Viv Parry, founder of Leeds-based Exquisite Handmade Cakes, says: “Yorkshire is a huge food manufacturing region and we should perhaps be considering providing more funded bespoke food production facilities.
“Very often, manufacturers – due to lease costs – are forced to operate from less than ideal premises, such as Victorian mill buildings as was the case for Exquisite.”
“There are still many businesses starting-up so demand for support is strong,” adds Richard Wigley, senior technical manager at the Food and Drink Forum – an industry led, not-for-profit organisation set up in 1998 to drive positive change within the food and drink industry.
Yet the government funded Business Growth Service, which included the popular Manufacturing Advisory Service (MAS) and the Growth Accelerator programme was suddenly axed without notice by the Department for Business Skills and Innovation, following the government’s Autumn Statement.
It is now no longer able to help any further businesses and is winding down its support of those companies it already works with until March 2016.
The abolition of the service, which was available for any business with up to 250 employees in the UK, a turnover of up to £40m, means there is now no government funded support for UK businesses.

David Caddle was regional director for the Business Growth Service in Yorkshire. He says the SME manufacturers it was working with across Yorkshire tend to start out supplying to smaller regional retailers, which are easier to access and not subject to the stringent pricing of the larger supermarket chains, and then build up from there.
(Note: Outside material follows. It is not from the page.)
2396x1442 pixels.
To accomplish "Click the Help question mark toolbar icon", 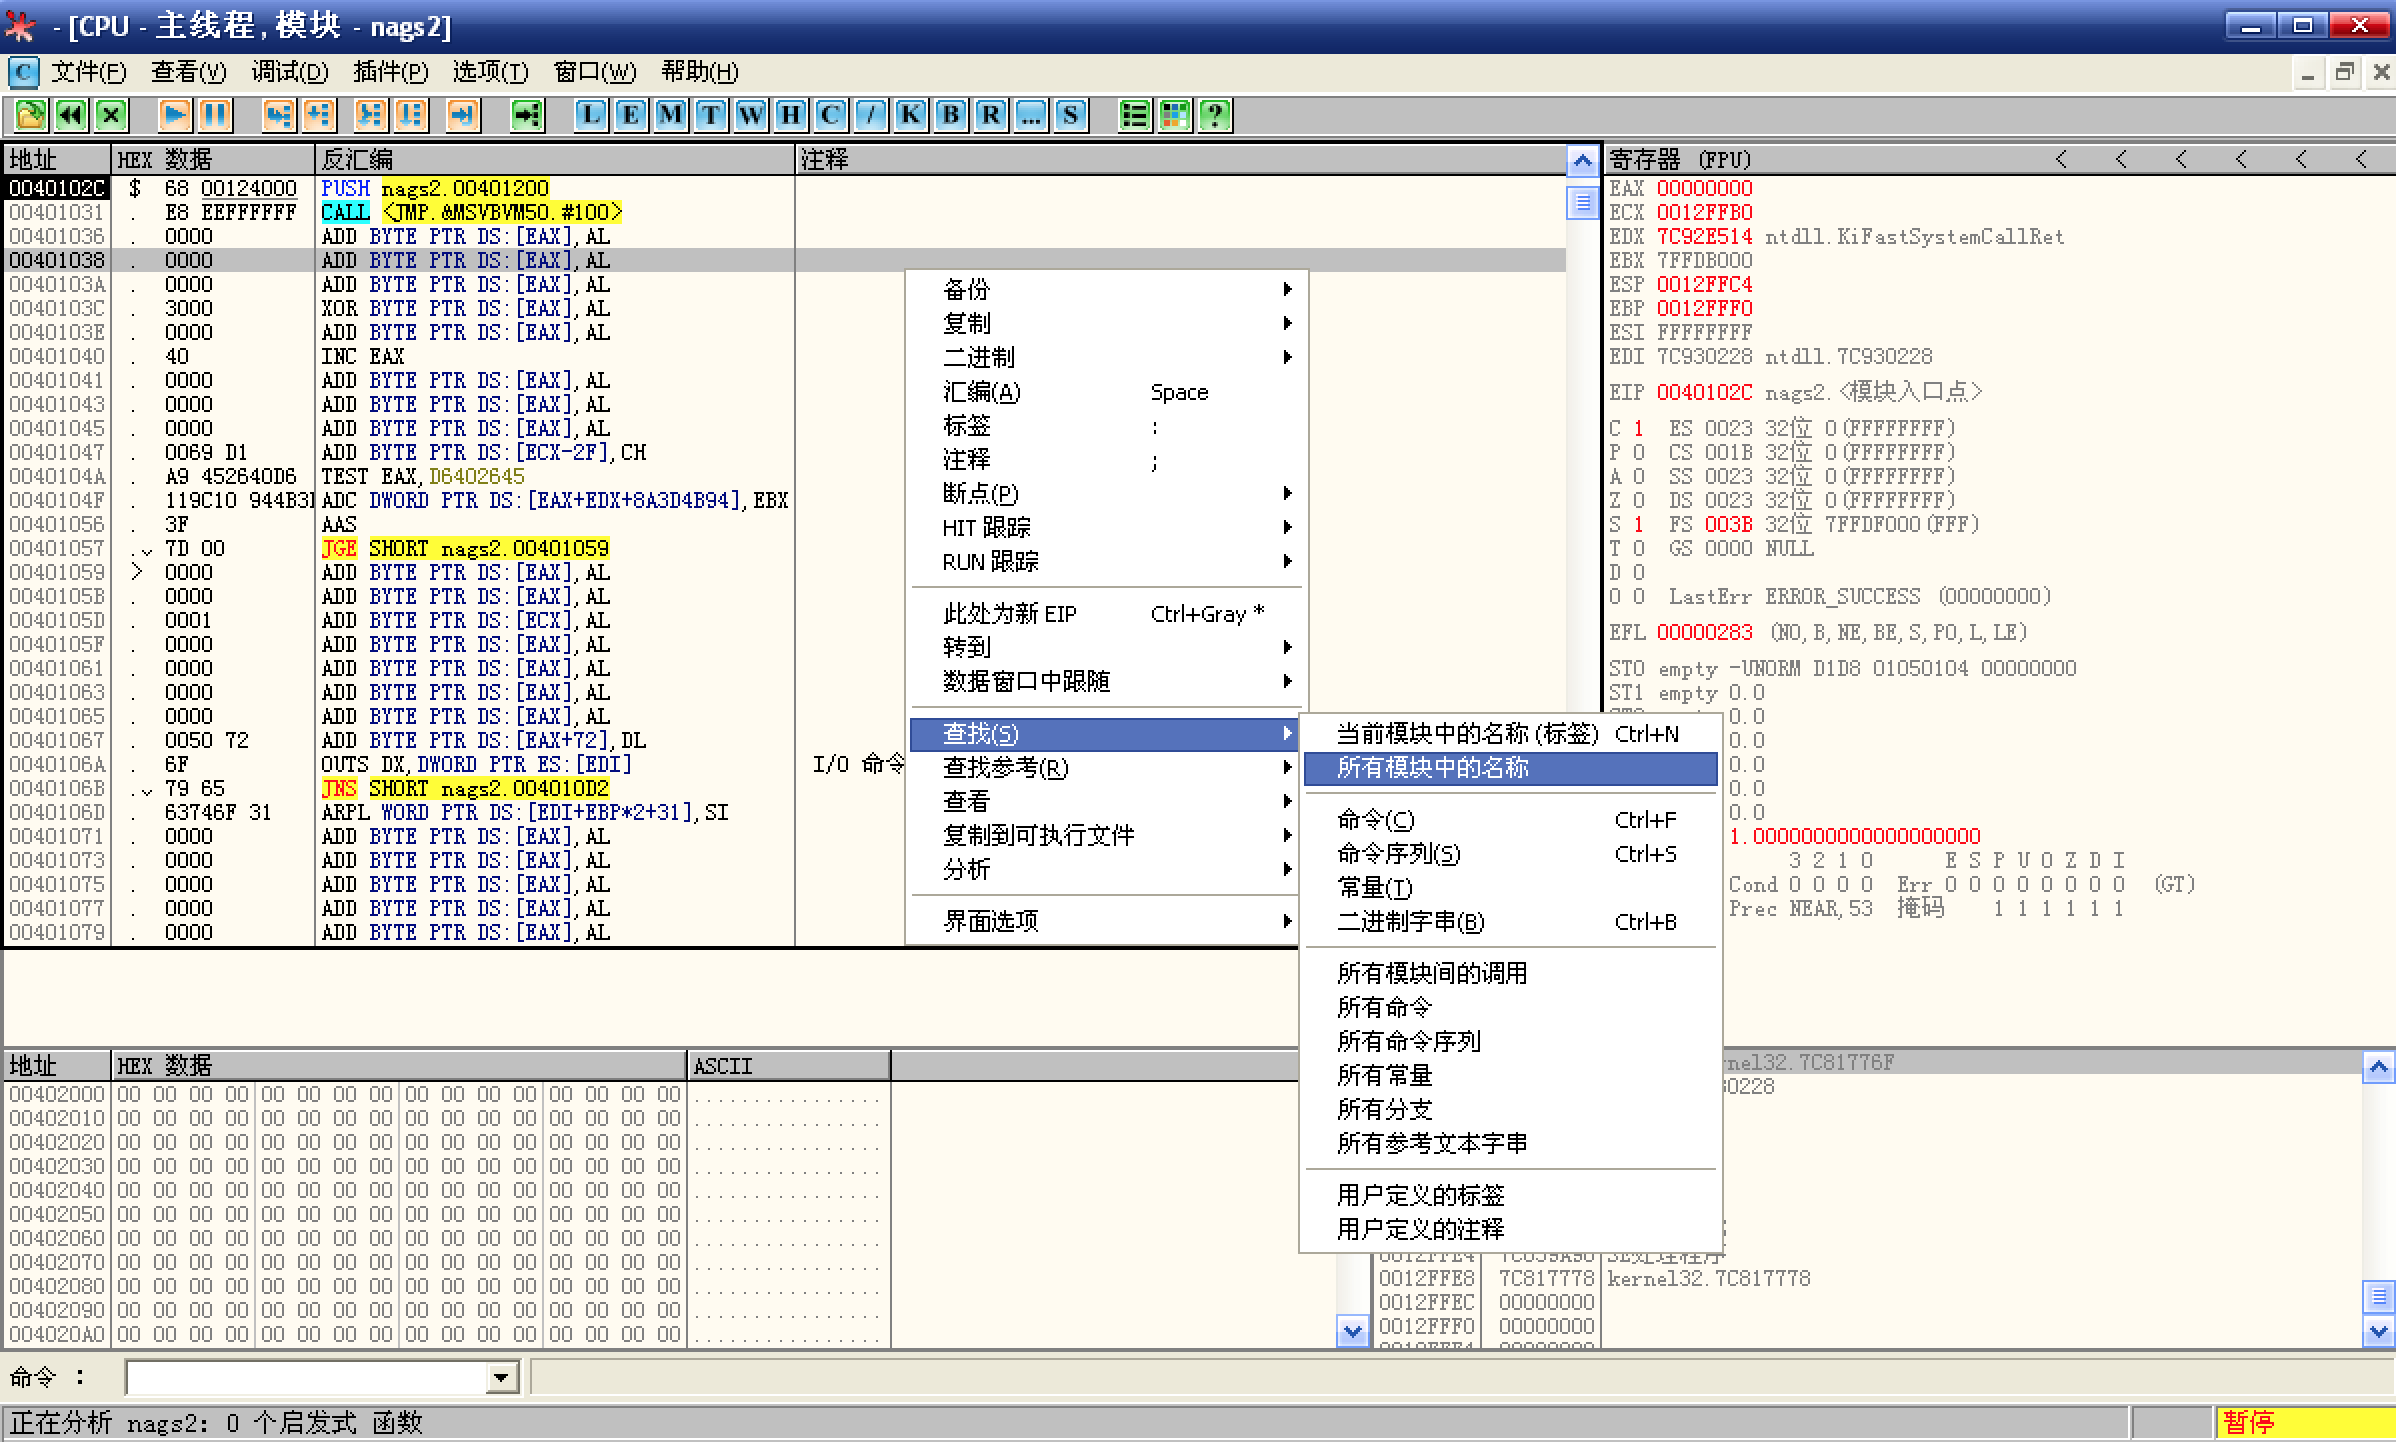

“Success for our clients tends to lie in the ability to successfully manage their supply chain, allowing them to be able to say exactly where their produce came from, and to capitalise on their local roots.
“Higher margins will always lie in the smaller retailers, where the bigger volume orders will undoubtedly deliver less return per unit and come with higher risk of price squeezing,” says Caddle.
Food and beverage manufacturers often face major downward pressure from the large retailers when it comes to pricing but also around ‘grey areas’ such as in-store offers or contributing to retailers’ marketing promotions, and the running of in-store campaigns.
It is because of this that a code of practice has been in place since 2009, to guide the way retailers deal with their suppliers. On top of this, in 2013 Christine Tacon was brought in as Groceries Code Adjudicator.
Matthew Duncombe, partner at law firm DLA Piper in Leeds, says: “There are ways around it as with any legal contract and there are a lot of grey areas. But it is having an impact – the adjudicator is investigating some of the leading retailers to look at their practices and has started to assert its influence. But I haven’t seen anything massive that’s come out of it yet.”
In recognition of the ongoing pressures faced by suppliers, in March this year, parliament went further still and approved legislation giving the Groceries Code Adjudicator the power to fine UK supermarkets that had breached the Groceries Supply Code of Practice (GSCOP) with penalties for large supermarkets of up to 1% of their total annual UK turnover.
The new powers will only apply to breaches of GSCOP that occurred after 5 April 2015 and will not apply to the adjudicator’s current ongoing investigation into Tesco.
One of the biggest issues food and beverage suppliers face is the power of retailers to delist them.
“That is the supplier’s main concern,” says Duncombe. “GSCOP covers the issue and says suppliers should not be delisted or significantly reduce purchase volumes without reasonable notice and only for genuine commercial reasons.
But there is no legal terminology – what is a reasonable period and what is significant?”
It is incumbent on suppliers to get to know their rights, as things stand the retailers know what they can do within the guidelines but the suppliers are far less clued up – there is a power imbalance.
“I have seen first hand the issues where a supplier is getting downward pressure. They may broadly know of GSCOP but not necessarily know what their rights are and/or be concerned about the commercial repercussions of challenging the customer who is usually their largest customer. They have the right to go to the senior buyer and they do have recourse to argue their case,” says Duncombe.